実際、著者が主張するように、GMSと食品スーパーマーケットは別業態として見るべきであると思う。私が食品スーパーマーケット最新情報のブログを立ち上げたのも、食品スーパーマーケットは独自の技術とノウハウをもった小売業であり、GMSをはじめ、他の食品小売業と区別して捉えるべきであると考えたこともひとつの理由である。これはPI値を研究すると、より鮮明にその違いがわかる。食品スーパーマーケットでは原則PI値の高い商品しか品揃えできないが、GMSはPI値が限りなく低い商品まで品揃えでき、ここから、品揃え、価格政策、商品管理、レイアウト、棚割、販売促進、サービス等、すべての戦略、戦術が違い、もはや同一の業態としてくくるには、無理があるからである。この点は著者の主張に全面的に賛成である。
第2章では、「強い店作りと負けない出店」と題し、スーパーマーケット独特の出店戦略が語られる。特にサミットの1号店から12号店までのスクラップビルドの実態は圧巻であり、サミット創業の原点を知る上でも貴重な記述である。それ以上に、日本のスーパーマーケットの初期の頃の苦労が、この12店舗に集約されているともいえよう。この章では、特に、スーパーマーケットが商圏を守り抜くことの大切さを説いている。
第3章は、「スーパーマーケット経営の考え方」であり、ここでは、スーパーマーケットのマネジメントを取り上げている。特に、DCLM(decision-making、communication、leadership、motivation)の大切さを説き、著者の代名詞ともいうべき、「作」と「演」という言葉がはじめて登場する章でもある。第4章は、「スーパーマーケットの商品」であり、ここでは特に、PBとNBについて、それぞれの重要性と、共存共栄が強い店づくりにつながることを解説している。

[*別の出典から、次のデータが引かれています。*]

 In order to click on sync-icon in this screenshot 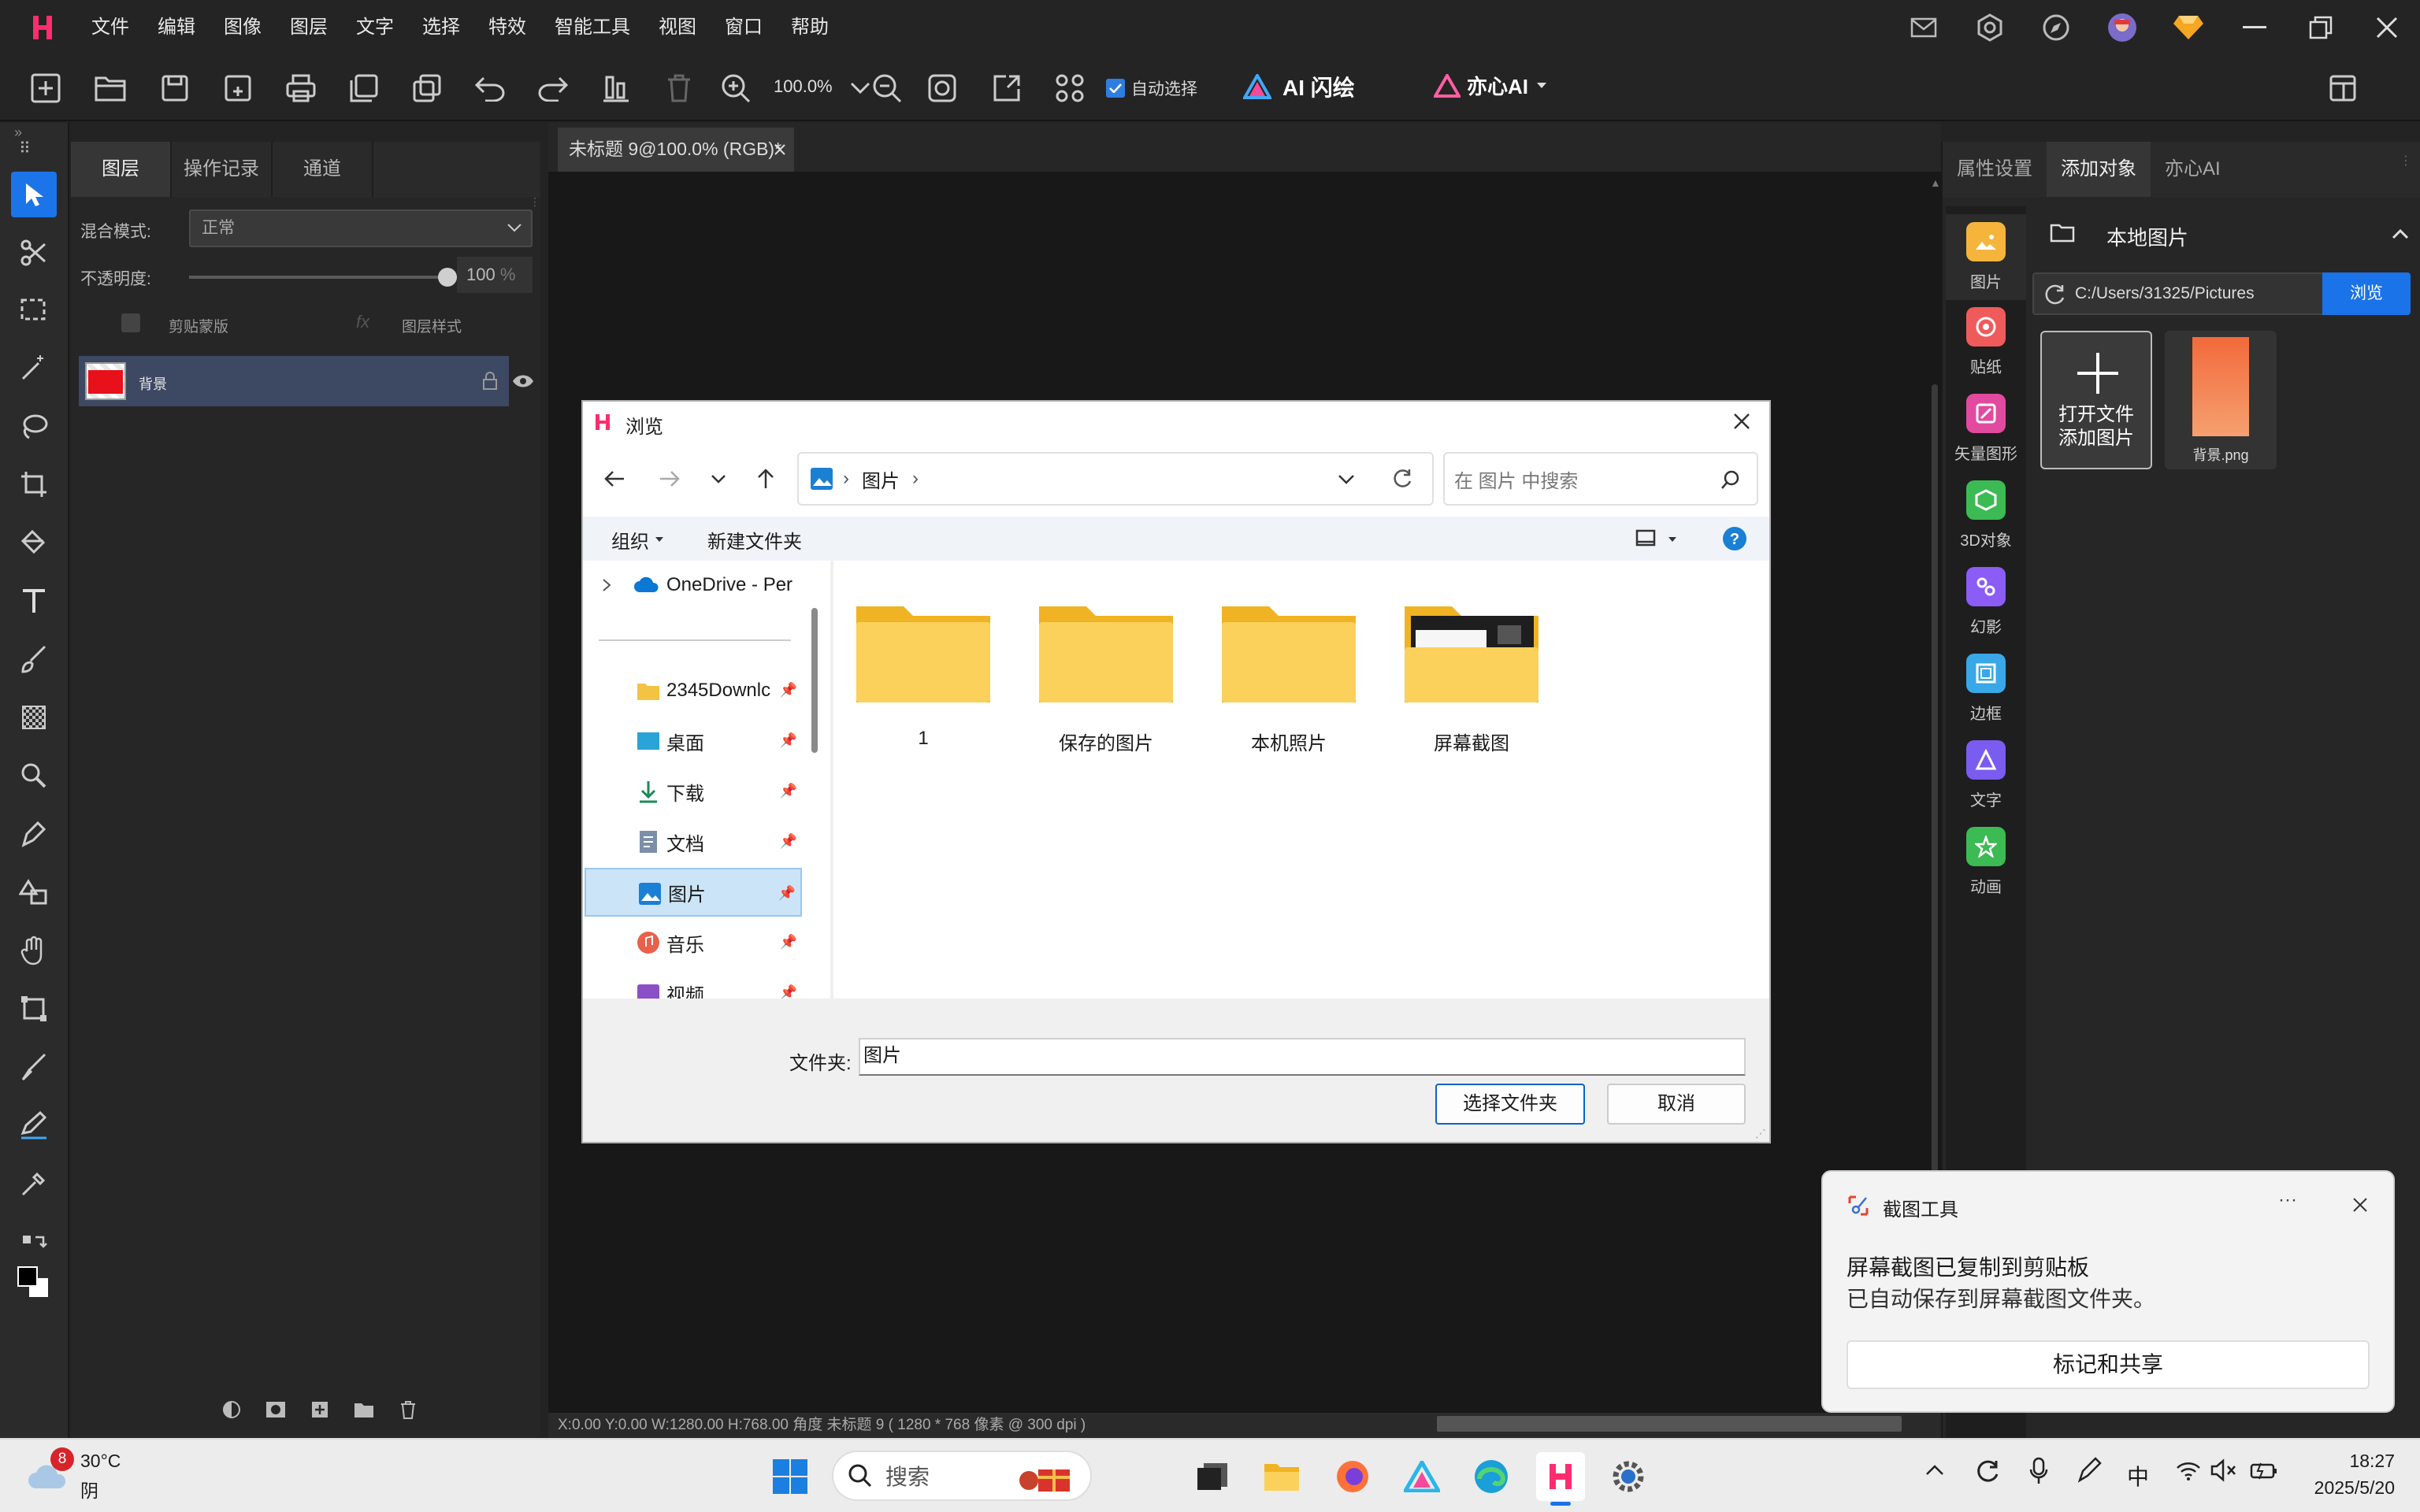, I will do `click(1988, 1471)`.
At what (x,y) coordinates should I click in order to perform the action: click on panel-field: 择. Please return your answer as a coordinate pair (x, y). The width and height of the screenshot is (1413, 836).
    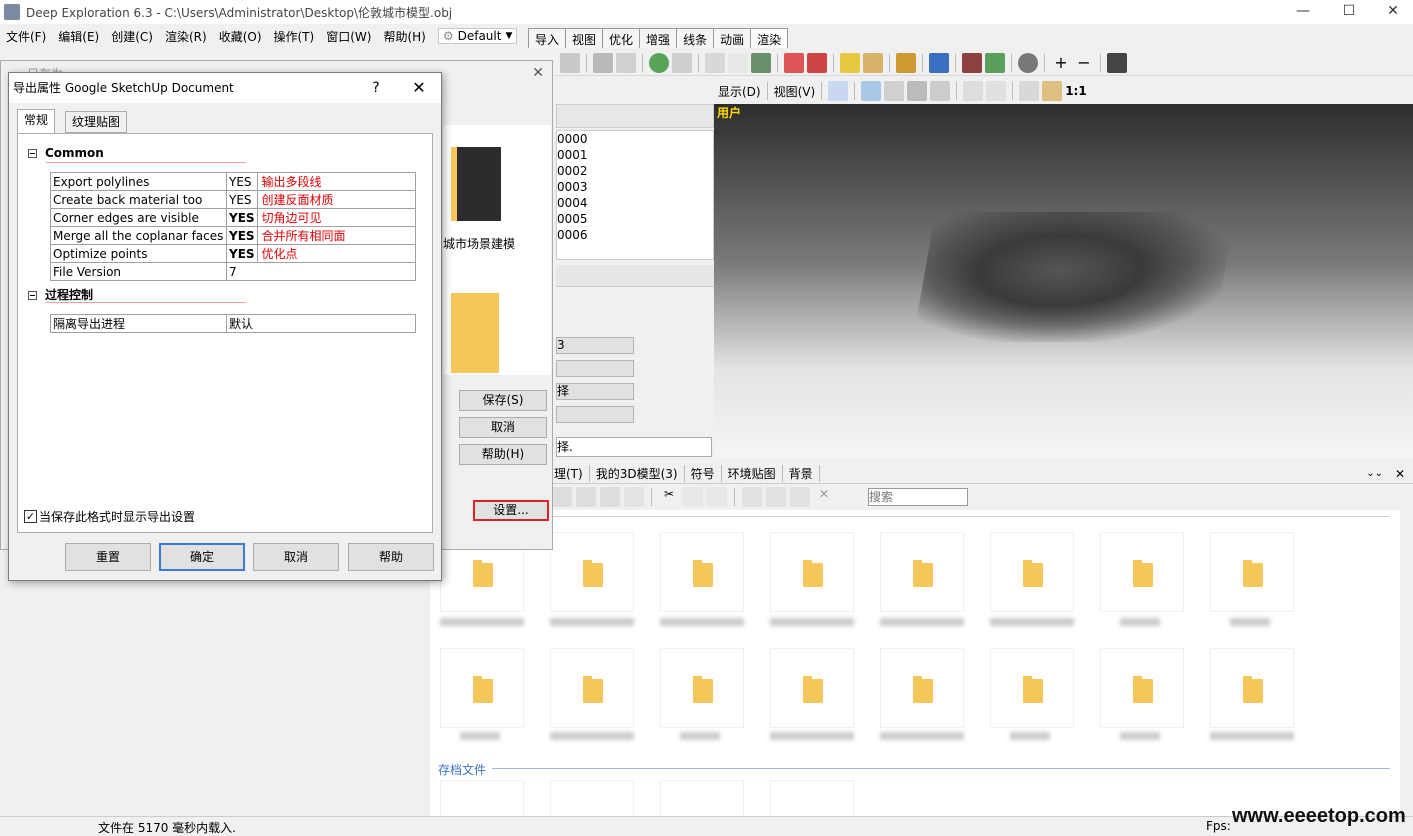
    Looking at the image, I should click on (595, 392).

第5章は、「スーパーマーケットの販売促進と接客」であり、ここでは特に著者独特のセルフサービスの意義についての解説が入る。セルフサービスは人手を省くためではなく、客の買い物の便利性のためであるという内容である。スーパーマーケットでは、1日2,000人から3,000人のお客様が来店され、約5,000品目の中から1人平均10点近い買い物をされる。このような状況で顧客1人1人が最も買いやすい店づくりをすると、必然的にセルフサービスが合理的であるとの結論である。販促も接客もこの原理を前提に考えるべきであると説いた章である。そして、最後の第6章、「スーパーマーケットの人事・教育」であるが、ここでは、ラインによる人事管理こそが人事管理の基本であり、直属の上司だけが正しい人事考課ができると説き、スーパーマーケットでは、躾を含め、店長の役割が極めて大きいと解説した章である。
このように本書は、著者のサミットでの約30年強の経営経験を踏まえ、これから、そして、現在スーパーマーケットに携わっている方への遺言ともいうべき著作であるといえる。スーパーマーケットとGMSとの違い、その店づくり、経営戦略、マーチャンダイジング、販売促進と接客、人事・教育について、著者が一貫して主張してきたスーパーマーケット独自の哲学、技術、ノウハウを分かりやすくまとめたスーパーマーケットのバイブルともいえよう。著者は1937年生まれであるので、70歳を超えているが、今後、これに続く、スーパーマーケット独自の哲学を踏まえた著作を強く期待したいところである。